Baba once mentioned a quote by a jazz artist that said something like: "When you're young, you're all creativity and no technique. When you're old, you're all technique and no creativity." Beth and I were talking about that the other day in reference to Toni Morrison. About how Toni's books have become increasingly labyrinth-like, to the point where she's written all of the damn _story_ out of the story. I was mentioning Stevie Wonder - how, in his younger days, he would do things with those keyboards that the Moog Corporation certainly never intended. He get everything 'wrong': beats off-kilter, production muddy one minute and then overly bright the next, rambling about God Knows What one second ("Hello, Jesus.

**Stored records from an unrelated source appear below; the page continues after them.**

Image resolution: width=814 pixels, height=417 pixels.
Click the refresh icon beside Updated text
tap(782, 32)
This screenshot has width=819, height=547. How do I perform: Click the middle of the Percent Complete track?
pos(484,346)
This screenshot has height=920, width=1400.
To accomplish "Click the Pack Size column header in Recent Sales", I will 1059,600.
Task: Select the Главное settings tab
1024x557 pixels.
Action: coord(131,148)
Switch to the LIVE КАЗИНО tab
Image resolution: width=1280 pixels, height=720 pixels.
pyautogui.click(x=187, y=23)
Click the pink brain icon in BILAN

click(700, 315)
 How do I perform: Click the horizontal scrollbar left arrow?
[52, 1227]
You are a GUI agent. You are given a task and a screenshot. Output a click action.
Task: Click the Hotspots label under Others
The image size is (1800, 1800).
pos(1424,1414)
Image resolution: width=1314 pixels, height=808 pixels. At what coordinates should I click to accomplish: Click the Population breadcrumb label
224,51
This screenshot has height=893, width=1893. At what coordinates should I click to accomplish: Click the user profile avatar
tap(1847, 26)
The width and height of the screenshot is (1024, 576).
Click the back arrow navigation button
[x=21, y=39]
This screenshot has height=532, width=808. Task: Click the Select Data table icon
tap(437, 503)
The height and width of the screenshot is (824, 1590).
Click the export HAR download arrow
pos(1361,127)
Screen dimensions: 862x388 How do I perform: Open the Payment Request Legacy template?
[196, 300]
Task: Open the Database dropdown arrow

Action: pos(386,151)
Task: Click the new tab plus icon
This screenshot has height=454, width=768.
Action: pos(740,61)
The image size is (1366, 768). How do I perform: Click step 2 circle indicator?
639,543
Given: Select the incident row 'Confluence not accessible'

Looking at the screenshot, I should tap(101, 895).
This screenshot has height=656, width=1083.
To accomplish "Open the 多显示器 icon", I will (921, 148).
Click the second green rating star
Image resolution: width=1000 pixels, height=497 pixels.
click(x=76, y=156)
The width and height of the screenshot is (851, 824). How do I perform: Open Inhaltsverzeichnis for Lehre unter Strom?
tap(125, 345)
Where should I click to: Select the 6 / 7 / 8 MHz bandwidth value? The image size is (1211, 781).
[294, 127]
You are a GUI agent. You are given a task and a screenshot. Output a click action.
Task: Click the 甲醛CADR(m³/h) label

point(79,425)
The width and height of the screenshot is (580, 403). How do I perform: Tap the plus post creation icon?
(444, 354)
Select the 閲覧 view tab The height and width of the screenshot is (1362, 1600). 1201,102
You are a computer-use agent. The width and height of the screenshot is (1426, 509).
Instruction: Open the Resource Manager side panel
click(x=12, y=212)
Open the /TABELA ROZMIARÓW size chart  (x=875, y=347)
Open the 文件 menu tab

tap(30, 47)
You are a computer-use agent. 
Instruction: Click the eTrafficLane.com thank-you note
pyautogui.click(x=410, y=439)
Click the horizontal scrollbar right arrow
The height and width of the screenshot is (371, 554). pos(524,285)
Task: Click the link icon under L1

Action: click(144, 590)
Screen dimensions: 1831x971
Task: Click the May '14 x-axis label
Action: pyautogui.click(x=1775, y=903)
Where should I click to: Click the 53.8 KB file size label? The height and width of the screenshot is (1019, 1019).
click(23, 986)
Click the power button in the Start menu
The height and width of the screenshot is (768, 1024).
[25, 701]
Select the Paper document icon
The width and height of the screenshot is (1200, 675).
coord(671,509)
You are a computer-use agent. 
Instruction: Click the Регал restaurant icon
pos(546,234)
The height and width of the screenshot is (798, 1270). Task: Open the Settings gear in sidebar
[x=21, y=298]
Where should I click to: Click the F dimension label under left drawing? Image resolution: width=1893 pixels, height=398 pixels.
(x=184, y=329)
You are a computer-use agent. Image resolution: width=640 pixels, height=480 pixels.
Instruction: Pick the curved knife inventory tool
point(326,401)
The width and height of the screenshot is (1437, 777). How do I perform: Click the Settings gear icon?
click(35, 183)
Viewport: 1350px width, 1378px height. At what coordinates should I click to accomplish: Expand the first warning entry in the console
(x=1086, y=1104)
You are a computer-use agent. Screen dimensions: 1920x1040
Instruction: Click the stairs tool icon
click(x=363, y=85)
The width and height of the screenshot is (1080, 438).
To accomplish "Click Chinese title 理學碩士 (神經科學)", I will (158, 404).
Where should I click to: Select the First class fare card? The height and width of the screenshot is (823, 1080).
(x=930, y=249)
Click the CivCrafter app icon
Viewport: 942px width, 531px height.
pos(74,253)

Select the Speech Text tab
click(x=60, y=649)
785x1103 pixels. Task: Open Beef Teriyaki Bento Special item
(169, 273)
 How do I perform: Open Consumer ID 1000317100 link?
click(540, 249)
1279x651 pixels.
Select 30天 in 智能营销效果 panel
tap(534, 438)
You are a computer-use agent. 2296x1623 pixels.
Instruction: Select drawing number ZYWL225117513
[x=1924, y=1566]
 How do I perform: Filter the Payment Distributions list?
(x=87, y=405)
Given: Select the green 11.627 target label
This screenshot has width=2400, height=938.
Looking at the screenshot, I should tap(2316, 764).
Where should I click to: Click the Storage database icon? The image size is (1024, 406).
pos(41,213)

Jesus children. Jesus children loves you of America." What, man?!), perfectly lucid the next... etc. etc. Then, in his post-Hotter Than July work, everything became 'perfect'. And so, so boring. Had he become wiser as an artist? More technically gifted? Almost certainly. But he also was no longer willing to record some crazy shit and then leave it in there just because he could. So where does that impulse fit in for an artist?
I remember Rick Rubin talking about his first production, a record named 'It's Yours'. Twenty-five years later, hardcore hip-hop fans like me still listen to that record, in no small part because of the jaw-rattling bass. Years after the fact, Rubin told an interviewer that his (Rubin's) only goal during that production was to "set fire to the speakers." Surely, he exaggerates. There are other elements in the record that required subtlety and diligence. But just as surely, there's some truth there too. I imagine Rubin as a 20-year-old, yelling at the engineer, telling him "More bass! MORE!'" And the engineer was trying to explain (this is true, by the way) that there was already so much bass on the track that it was bleeding out of its own channel and ruining the vocals. "That's your problem," Rick told him. I think they ended up putting null tracks in there just to handle the bass bleed-over. All of that is beyond ridiculous. And yet, these days, Rick produces elegant, slightly boring rock records for grownups and for those unfortunate young people who wish to sound grownup before they actually are. ("And Mama said, 'Take your time, young man. Don't you rush....'")
So, in wrapping up this Great Monologue Written One Foggy Morning When He Really Should Have Been Running, I guess I'm trying to say that youth itself--that inherent and untutored wildness: that willingness (that desire, even) to do whateverthefuckonewants--may be another level of artistry. How to retain it (or some measure of it) might be worth thinking about. Or maybe even the thought is foolish? Maybe, like quarks (or whatever those inconceivably tiny specks of matter are), it's something that cannot be directly observed or even considered because, to observe it is to destroy it. Ah well....
To underscore his point about looking at "photos of artists in their twenties and then look at photos of them two decades later. Whether they went off the deep end with drugs and self-destruction, or, on the other hand, took great care of their bodies and minds, that wild, 'I can do anything' glow they all seem to carry around matures into something else. Something less wildly, fiercely creative," my brother sent me these photos.
But, I wanted to know, what about the middle ground? What about the 40s? Before defeat? After wildness? What about that?
And he said: Forty's a good time. :-) Dare I say a sexy time, even.
This filled me with joy as I am soon to be 40. In the photos I see an interesting nexus between between wisdom, confidence, and continuing daring!